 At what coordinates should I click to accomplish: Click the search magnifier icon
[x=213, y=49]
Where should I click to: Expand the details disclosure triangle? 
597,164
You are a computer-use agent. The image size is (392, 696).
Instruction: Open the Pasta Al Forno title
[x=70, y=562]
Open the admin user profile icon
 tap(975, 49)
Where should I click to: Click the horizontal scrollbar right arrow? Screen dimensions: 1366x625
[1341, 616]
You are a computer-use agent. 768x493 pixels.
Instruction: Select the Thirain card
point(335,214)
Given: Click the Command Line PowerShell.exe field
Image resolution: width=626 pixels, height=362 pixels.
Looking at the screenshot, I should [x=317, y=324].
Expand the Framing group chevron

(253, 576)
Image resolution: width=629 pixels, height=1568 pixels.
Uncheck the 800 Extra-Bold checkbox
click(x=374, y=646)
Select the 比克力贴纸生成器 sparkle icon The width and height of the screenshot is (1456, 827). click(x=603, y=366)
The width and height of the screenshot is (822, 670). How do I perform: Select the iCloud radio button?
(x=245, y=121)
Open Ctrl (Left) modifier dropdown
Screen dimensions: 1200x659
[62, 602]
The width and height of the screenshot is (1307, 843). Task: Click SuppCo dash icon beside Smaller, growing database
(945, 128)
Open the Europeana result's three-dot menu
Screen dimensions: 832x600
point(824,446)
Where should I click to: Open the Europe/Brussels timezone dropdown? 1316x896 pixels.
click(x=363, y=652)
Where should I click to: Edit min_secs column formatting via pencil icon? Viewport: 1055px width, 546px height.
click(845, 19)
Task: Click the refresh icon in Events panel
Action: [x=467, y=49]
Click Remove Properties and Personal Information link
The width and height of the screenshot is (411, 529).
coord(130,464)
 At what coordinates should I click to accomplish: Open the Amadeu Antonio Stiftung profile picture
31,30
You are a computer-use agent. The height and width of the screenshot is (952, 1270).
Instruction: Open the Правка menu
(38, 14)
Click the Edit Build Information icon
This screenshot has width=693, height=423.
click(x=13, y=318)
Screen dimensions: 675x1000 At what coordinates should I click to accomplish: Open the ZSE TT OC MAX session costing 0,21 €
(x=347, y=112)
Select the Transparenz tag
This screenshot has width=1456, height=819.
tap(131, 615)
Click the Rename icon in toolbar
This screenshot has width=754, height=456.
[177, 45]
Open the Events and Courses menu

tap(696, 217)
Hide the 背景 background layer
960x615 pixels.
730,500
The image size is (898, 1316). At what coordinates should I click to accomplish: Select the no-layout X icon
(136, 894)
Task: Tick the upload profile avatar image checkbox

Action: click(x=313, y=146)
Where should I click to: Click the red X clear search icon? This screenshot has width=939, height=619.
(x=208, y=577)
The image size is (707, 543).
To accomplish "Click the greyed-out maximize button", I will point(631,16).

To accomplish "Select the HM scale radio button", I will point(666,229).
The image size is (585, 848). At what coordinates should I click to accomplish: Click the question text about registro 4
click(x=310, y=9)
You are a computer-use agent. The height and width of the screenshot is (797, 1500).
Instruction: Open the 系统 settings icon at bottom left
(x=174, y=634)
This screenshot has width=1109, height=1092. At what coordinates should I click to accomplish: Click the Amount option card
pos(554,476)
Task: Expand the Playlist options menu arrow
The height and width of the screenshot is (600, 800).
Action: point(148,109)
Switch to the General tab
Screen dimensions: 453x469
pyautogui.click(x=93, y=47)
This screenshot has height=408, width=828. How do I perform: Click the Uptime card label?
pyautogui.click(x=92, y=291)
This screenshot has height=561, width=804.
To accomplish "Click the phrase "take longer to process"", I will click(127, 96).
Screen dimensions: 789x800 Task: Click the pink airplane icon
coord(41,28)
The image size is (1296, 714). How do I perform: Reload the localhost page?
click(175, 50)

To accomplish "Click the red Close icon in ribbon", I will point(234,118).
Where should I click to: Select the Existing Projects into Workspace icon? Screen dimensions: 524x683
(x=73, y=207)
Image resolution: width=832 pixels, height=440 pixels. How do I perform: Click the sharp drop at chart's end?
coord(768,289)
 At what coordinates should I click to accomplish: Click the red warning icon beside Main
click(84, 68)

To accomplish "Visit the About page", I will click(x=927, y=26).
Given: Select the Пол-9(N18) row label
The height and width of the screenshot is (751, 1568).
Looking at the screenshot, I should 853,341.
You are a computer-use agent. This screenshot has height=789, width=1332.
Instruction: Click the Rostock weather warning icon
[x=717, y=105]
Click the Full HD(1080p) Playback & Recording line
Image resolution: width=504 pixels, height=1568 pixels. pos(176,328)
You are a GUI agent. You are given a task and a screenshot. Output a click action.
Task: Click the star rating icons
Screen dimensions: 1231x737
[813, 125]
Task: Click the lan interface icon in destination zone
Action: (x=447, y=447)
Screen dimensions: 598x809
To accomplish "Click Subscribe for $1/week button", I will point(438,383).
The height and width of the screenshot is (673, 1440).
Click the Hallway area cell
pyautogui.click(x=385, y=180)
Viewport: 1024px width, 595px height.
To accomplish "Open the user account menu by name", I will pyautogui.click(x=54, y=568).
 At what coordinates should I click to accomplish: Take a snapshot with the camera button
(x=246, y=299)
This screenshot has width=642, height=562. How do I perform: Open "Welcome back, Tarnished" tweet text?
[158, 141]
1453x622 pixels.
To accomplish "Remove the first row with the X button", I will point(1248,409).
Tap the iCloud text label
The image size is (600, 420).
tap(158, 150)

++++++++++

Everything in the records should be written out again exactly.

 At what coordinates should I click to accomplish: Click the search magnifier icon
[x=213, y=49]
Where should I click to: Expand the details disclosure triangle? 
597,164
You are a computer-use agent. The image size is (392, 696).
Instruction: Open the Pasta Al Forno title
[x=70, y=562]
Open the admin user profile icon
 tap(975, 49)
Where should I click to: Click the horizontal scrollbar right arrow? Screen dimensions: 1366x625
[1341, 616]
You are a computer-use agent. 768x493 pixels.
Instruction: Select the Thirain card
point(335,214)
Given: Click the Command Line PowerShell.exe field
Image resolution: width=626 pixels, height=362 pixels.
Looking at the screenshot, I should [x=317, y=324].
Expand the Framing group chevron

(253, 576)
Image resolution: width=629 pixels, height=1568 pixels.
Uncheck the 800 Extra-Bold checkbox
click(x=374, y=646)
Select the 比克力贴纸生成器 sparkle icon The width and height of the screenshot is (1456, 827). click(x=603, y=366)
The width and height of the screenshot is (822, 670). How do I perform: Select the iCloud radio button?
(x=245, y=121)
Open Ctrl (Left) modifier dropdown
Screen dimensions: 1200x659
[62, 602]
The width and height of the screenshot is (1307, 843). Task: Click SuppCo dash icon beside Smaller, growing database
(945, 128)
Open the Europeana result's three-dot menu
Screen dimensions: 832x600
point(824,446)
Where should I click to: Open the Europe/Brussels timezone dropdown? 1316x896 pixels.
click(x=363, y=652)
Where should I click to: Edit min_secs column formatting via pencil icon? Viewport: 1055px width, 546px height.
click(845, 19)
Task: Click the refresh icon in Events panel
Action: [x=467, y=49]
Click Remove Properties and Personal Information link
The width and height of the screenshot is (411, 529).
coord(130,464)
 At what coordinates should I click to accomplish: Open the Amadeu Antonio Stiftung profile picture
31,30
You are a computer-use agent. The height and width of the screenshot is (952, 1270).
Instruction: Open the Правка menu
(38, 14)
Click the Edit Build Information icon
This screenshot has width=693, height=423.
click(x=13, y=318)
Screen dimensions: 675x1000 At what coordinates should I click to accomplish: Open the ZSE TT OC MAX session costing 0,21 €
(x=347, y=112)
Select the Transparenz tag
This screenshot has width=1456, height=819.
tap(131, 615)
Click the Rename icon in toolbar
This screenshot has width=754, height=456.
[177, 45]
Open the Events and Courses menu

tap(696, 217)
Hide the 背景 background layer
960x615 pixels.
730,500
The image size is (898, 1316). At what coordinates should I click to accomplish: Select the no-layout X icon
(136, 894)
Task: Tick the upload profile avatar image checkbox

Action: click(x=313, y=146)
Where should I click to: Click the red X clear search icon? This screenshot has width=939, height=619.
(x=208, y=577)
The image size is (707, 543).
To accomplish "Click the greyed-out maximize button", I will point(631,16).

To accomplish "Select the HM scale radio button", I will point(666,229).
The image size is (585, 848). At what coordinates should I click to accomplish: Click the question text about registro 4
click(x=310, y=9)
You are a computer-use agent. The height and width of the screenshot is (797, 1500).
Instruction: Open the 系统 settings icon at bottom left
(x=174, y=634)
This screenshot has width=1109, height=1092. At what coordinates should I click to accomplish: Click the Amount option card
pos(554,476)
Task: Expand the Playlist options menu arrow
The height and width of the screenshot is (600, 800).
Action: point(148,109)
Switch to the General tab
Screen dimensions: 453x469
pyautogui.click(x=93, y=47)
This screenshot has height=408, width=828. How do I perform: Click the Uptime card label?
pyautogui.click(x=92, y=291)
This screenshot has height=561, width=804.
To accomplish "Click the phrase "take longer to process"", I will click(127, 96).
Screen dimensions: 789x800 Task: Click the pink airplane icon
coord(41,28)
The image size is (1296, 714). How do I perform: Reload the localhost page?
click(175, 50)

To accomplish "Click the red Close icon in ribbon", I will point(234,118).
Where should I click to: Select the Existing Projects into Workspace icon? Screen dimensions: 524x683
(x=73, y=207)
Image resolution: width=832 pixels, height=440 pixels. How do I perform: Click the sharp drop at chart's end?
coord(768,289)
 At what coordinates should I click to accomplish: Click the red warning icon beside Main
click(84, 68)

To accomplish "Visit the About page", I will click(x=927, y=26).
Given: Select the Пол-9(N18) row label
The height and width of the screenshot is (751, 1568).
Looking at the screenshot, I should 853,341.
You are a computer-use agent. This screenshot has height=789, width=1332.
Instruction: Click the Rostock weather warning icon
[x=717, y=105]
Click the Full HD(1080p) Playback & Recording line
Image resolution: width=504 pixels, height=1568 pixels. pos(176,328)
You are a GUI agent. You are given a task and a screenshot. Output a click action.
Task: Click the star rating icons
Screen dimensions: 1231x737
[813, 125]
Task: Click the lan interface icon in destination zone
Action: (x=447, y=447)
Screen dimensions: 598x809
To accomplish "Click Subscribe for $1/week button", I will point(438,383).
The height and width of the screenshot is (673, 1440).
Click the Hallway area cell
pyautogui.click(x=385, y=180)
Viewport: 1024px width, 595px height.
To accomplish "Open the user account menu by name", I will pyautogui.click(x=54, y=568).
 At what coordinates should I click to accomplish: Take a snapshot with the camera button
(x=246, y=299)
This screenshot has width=642, height=562. How do I perform: Open "Welcome back, Tarnished" tweet text?
[158, 141]
1453x622 pixels.
To accomplish "Remove the first row with the X button", I will point(1248,409).
Tap the iCloud text label
The image size is (600, 420).
tap(158, 150)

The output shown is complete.